INSTRUCTIONS TO FOLLOW:
In the records below, the lines from the one with "Impressum (1107, 1209)" through the last are to be printed exactly, and nothing else.

Extracted data entries:
▼
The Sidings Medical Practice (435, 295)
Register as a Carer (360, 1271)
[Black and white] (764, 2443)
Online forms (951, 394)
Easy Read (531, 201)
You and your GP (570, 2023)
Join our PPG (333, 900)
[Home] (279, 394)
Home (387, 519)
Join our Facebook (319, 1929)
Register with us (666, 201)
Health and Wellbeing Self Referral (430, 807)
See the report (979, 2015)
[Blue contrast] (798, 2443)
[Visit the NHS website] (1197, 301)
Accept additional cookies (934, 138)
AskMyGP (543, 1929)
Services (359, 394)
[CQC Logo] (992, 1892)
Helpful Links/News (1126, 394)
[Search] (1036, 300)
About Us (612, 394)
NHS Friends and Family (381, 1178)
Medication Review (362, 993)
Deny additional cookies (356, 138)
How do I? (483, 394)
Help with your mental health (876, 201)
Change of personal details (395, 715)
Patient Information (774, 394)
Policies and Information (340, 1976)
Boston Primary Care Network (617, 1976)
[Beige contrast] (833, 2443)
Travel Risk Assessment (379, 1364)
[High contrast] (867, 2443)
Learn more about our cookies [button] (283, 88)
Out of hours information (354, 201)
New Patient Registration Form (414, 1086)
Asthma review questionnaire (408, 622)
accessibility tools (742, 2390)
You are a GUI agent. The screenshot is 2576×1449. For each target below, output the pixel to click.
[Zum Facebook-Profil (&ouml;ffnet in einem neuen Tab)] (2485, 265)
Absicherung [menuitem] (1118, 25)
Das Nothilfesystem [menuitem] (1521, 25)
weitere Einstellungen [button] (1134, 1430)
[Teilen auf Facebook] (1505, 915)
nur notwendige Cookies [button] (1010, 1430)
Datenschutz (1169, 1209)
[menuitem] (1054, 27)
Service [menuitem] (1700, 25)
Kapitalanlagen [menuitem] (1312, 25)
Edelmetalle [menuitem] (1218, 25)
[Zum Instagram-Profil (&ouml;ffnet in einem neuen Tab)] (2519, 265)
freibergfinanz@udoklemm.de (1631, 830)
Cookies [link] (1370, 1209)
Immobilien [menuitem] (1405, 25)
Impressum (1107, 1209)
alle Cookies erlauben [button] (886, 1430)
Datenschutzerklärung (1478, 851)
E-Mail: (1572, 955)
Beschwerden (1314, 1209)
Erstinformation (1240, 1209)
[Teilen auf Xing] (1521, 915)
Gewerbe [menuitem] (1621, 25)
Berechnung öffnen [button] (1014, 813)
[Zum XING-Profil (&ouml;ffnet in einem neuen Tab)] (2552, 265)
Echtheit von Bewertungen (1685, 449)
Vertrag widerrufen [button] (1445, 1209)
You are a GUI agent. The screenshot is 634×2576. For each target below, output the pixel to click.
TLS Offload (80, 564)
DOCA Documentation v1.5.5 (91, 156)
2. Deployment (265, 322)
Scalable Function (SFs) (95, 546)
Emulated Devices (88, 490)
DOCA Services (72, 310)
▲
SOLVED PROBLEM:
Impressum (1107, 1209)
alle Cookies erlauben [button] (886, 1430)
Datenschutzerklärung (1478, 851)
E-Mail: (1572, 955)
Beschwerden (1314, 1209)
Erstinformation (1240, 1209)
[Teilen auf Xing] (1521, 915)
Gewerbe [menuitem] (1621, 25)
Berechnung öffnen [button] (1014, 813)
[Zum XING-Profil (&ouml;ffnet in einem neuen Tab)] (2552, 265)
Echtheit von Bewertungen (1685, 449)
Vertrag widerrufen [button] (1445, 1209)
You are a GUI agent. The screenshot is 634×2576. For each target below, output the pixel to click.
TLS Offload (80, 564)
DOCA Documentation v1.5.5 (91, 156)
2. Deployment (265, 322)
Scalable Function (SFs) (95, 546)
Emulated Devices (88, 490)
DOCA Services (72, 310)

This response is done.